Description of the task - Beginning with the line where "Instruction: Open the Login" occurs, set down each line of the records through the final one, exactly and without additions.

Extracted data -
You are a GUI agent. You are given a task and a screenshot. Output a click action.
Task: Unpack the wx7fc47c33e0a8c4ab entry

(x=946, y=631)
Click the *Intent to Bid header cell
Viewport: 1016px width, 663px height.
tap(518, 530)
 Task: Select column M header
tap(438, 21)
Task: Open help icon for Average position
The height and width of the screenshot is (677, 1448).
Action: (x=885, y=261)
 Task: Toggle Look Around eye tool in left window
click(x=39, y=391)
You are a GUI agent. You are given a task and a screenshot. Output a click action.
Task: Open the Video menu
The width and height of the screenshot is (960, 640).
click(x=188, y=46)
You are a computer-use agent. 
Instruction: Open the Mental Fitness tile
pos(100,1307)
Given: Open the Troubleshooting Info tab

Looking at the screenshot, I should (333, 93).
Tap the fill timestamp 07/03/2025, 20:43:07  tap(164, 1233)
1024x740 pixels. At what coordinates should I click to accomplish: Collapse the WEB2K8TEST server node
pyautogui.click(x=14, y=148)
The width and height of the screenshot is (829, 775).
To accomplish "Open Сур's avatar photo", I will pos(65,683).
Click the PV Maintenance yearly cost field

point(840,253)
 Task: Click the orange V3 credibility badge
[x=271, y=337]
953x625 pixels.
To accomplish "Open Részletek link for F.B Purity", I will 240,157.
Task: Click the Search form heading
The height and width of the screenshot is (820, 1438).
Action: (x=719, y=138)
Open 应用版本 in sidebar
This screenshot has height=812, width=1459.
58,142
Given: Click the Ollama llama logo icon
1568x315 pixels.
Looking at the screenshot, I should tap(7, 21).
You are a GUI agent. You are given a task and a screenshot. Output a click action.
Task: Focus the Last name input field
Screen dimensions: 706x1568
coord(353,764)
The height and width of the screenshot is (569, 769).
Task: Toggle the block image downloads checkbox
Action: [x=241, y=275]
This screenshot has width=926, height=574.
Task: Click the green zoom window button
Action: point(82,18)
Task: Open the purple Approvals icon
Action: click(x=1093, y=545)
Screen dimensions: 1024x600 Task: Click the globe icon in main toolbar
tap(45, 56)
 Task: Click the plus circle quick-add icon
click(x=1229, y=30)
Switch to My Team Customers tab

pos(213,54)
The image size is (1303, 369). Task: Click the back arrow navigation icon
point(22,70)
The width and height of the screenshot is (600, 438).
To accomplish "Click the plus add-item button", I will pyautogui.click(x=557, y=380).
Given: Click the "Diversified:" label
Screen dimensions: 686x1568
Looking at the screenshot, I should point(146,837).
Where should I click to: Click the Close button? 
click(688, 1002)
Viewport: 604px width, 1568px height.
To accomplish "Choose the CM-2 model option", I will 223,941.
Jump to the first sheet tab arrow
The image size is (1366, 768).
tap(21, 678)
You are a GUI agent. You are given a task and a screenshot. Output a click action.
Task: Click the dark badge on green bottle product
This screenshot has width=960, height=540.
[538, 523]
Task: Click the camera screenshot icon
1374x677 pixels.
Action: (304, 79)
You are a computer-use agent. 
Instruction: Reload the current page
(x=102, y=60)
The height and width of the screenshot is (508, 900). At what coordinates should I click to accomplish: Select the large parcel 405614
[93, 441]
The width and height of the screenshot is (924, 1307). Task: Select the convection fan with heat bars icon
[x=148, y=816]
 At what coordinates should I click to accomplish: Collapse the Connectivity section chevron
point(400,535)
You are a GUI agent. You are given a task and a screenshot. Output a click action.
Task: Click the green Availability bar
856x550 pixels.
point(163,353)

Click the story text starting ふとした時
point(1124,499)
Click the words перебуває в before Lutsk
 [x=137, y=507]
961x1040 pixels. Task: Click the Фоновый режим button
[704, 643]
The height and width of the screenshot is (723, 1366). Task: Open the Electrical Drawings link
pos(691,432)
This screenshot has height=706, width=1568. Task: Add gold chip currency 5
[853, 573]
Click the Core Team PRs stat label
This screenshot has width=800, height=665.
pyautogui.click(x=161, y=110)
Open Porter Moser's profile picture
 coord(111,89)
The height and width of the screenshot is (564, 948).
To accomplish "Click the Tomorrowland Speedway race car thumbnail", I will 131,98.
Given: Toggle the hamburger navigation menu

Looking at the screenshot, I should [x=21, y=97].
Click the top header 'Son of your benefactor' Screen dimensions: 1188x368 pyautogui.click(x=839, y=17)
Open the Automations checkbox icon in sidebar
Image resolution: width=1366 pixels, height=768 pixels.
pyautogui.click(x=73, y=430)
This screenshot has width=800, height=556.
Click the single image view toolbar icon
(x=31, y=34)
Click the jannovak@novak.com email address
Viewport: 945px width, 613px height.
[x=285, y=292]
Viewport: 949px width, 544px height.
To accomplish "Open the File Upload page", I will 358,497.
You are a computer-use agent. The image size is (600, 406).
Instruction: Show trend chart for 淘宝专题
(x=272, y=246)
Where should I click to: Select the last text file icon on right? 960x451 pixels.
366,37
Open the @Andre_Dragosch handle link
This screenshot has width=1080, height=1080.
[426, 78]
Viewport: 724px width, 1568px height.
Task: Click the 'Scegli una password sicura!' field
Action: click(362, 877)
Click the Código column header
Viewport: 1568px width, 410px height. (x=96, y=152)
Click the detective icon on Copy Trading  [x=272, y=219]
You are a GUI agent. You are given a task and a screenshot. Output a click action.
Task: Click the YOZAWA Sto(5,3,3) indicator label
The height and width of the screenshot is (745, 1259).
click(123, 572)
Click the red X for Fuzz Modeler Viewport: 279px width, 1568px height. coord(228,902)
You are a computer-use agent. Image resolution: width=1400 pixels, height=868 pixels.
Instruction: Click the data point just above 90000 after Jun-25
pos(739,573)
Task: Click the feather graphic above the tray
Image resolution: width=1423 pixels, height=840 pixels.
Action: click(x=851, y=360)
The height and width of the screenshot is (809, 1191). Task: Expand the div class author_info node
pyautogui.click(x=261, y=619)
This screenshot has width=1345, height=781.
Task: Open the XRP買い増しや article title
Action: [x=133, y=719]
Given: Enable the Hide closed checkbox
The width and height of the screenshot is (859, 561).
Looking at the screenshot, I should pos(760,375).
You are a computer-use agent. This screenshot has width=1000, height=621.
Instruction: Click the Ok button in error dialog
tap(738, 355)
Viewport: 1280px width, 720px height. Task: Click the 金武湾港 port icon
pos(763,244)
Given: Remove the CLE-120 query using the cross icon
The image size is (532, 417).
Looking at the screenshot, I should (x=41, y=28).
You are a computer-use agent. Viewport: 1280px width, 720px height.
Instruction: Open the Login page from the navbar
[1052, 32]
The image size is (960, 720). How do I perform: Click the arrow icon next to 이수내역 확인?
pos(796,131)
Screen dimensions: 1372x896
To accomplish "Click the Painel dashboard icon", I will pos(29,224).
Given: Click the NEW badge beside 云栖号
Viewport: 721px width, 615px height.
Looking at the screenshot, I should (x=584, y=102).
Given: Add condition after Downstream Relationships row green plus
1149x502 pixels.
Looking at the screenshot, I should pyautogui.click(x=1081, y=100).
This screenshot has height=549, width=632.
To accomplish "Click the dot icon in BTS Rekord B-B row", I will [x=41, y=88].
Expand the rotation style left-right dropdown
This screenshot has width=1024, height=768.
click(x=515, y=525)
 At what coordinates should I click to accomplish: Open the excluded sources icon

Response for this exercise -
Instruction: Open the Login page from the navbar
[1052, 32]
The image size is (960, 720). How do I perform: Click the arrow icon next to 이수내역 확인?
pos(796,131)
Screen dimensions: 1372x896
To accomplish "Click the Painel dashboard icon", I will pos(29,224).
Given: Click the NEW badge beside 云栖号
Viewport: 721px width, 615px height.
Looking at the screenshot, I should (x=584, y=102).
Given: Add condition after Downstream Relationships row green plus
1149x502 pixels.
Looking at the screenshot, I should pyautogui.click(x=1081, y=100).
This screenshot has height=549, width=632.
To accomplish "Click the dot icon in BTS Rekord B-B row", I will [x=41, y=88].
Expand the rotation style left-right dropdown
This screenshot has width=1024, height=768.
click(x=515, y=525)
 At what coordinates should I click to accomplish: Open the excluded sources icon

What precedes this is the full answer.